Alors que la France tente d'obtenir un assouplissement du pacte de stabilité européen, voilà des données qui viennent opportunément rappeler la nécessité absolue de réduire les déficits. Les régimes de retraite complémentaires des salariés du privé sont dans le rouge, et leurs déficits s'accroissent rapidement en dépit des réformes engagées. Au point que les réserves du régime des cadres (Agirc) seront épuisées dès 2018 si rien n'est fait. Ces données sont d'autant plus significatives que les partenaires sociaux gestionnaires de l'Arrco-Agirc avaient su accumuler des réserves importantes, quand le régime de base (CNAV) prenait déjà l'eau. La différence fondamentale, en effet, est que les dettes accumulées par le régime de base sont transférées à la Caisse d'amortissement de la dette sociale (Cades) : les dépenses de retraite d'aujourd'hui sont assumées en partie par les générations futures. Alors que les régimes complémentaires n'ont pas cette facilité et doivent prendre des mesures pour rééquilibrer les comptes, comme ils le firent dans les années 1990. Syndicats et patronat n'auront donc d'autre choix que de se remettre autour de la table, à la rentrée, pour trouver des solutions : poursuite de la désindexation des pensions, pénalités en cas de départ avant 65 ans, etc.
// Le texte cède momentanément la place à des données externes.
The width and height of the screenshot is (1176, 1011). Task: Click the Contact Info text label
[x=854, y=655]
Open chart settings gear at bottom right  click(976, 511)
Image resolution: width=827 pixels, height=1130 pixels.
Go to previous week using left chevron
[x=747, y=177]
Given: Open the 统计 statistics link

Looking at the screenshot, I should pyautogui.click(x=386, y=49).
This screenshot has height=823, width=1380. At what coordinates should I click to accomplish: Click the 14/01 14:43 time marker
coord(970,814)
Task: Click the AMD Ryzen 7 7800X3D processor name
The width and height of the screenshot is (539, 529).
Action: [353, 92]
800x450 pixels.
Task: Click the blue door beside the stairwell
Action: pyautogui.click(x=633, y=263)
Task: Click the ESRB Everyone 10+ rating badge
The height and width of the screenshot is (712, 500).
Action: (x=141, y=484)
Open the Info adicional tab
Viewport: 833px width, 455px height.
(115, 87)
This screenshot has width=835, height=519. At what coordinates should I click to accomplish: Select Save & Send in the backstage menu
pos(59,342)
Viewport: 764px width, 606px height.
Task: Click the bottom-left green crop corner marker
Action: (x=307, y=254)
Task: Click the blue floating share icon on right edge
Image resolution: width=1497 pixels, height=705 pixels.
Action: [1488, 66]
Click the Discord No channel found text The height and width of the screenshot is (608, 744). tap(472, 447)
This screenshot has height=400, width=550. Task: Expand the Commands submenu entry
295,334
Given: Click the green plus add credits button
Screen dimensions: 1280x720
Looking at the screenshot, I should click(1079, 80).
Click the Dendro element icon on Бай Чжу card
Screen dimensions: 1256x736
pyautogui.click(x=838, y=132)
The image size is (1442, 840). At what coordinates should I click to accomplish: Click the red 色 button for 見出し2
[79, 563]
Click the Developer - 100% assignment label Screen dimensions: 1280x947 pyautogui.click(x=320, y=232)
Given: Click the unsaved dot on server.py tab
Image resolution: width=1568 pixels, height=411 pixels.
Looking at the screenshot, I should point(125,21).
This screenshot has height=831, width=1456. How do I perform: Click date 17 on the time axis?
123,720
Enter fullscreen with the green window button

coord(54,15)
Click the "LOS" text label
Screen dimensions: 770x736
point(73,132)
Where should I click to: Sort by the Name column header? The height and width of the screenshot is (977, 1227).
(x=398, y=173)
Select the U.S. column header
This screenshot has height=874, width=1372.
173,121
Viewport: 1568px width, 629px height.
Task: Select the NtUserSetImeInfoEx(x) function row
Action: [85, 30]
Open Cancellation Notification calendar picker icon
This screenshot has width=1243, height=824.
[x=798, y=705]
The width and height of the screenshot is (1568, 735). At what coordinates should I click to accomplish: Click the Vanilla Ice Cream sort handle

Mais leur marge de manœuvre sera limitée si l'Etat ne durcit pas lui-même les règles. Car force est de constater que ni le passage de l'âge légal de départ de 60 à 62 ans ni le relèvement de la durée de cotisation ne suffiront à équilibrer les régimes à l'horizon 2020. Il faut espérer que les partenaires sociaux continueront de se montrer responsables, en refusant de transférer des dettes aux générations futures. L'envolée de la dette de l'Unédic, également gérée de manière paritaire, est néanmoins un signal inquiétant.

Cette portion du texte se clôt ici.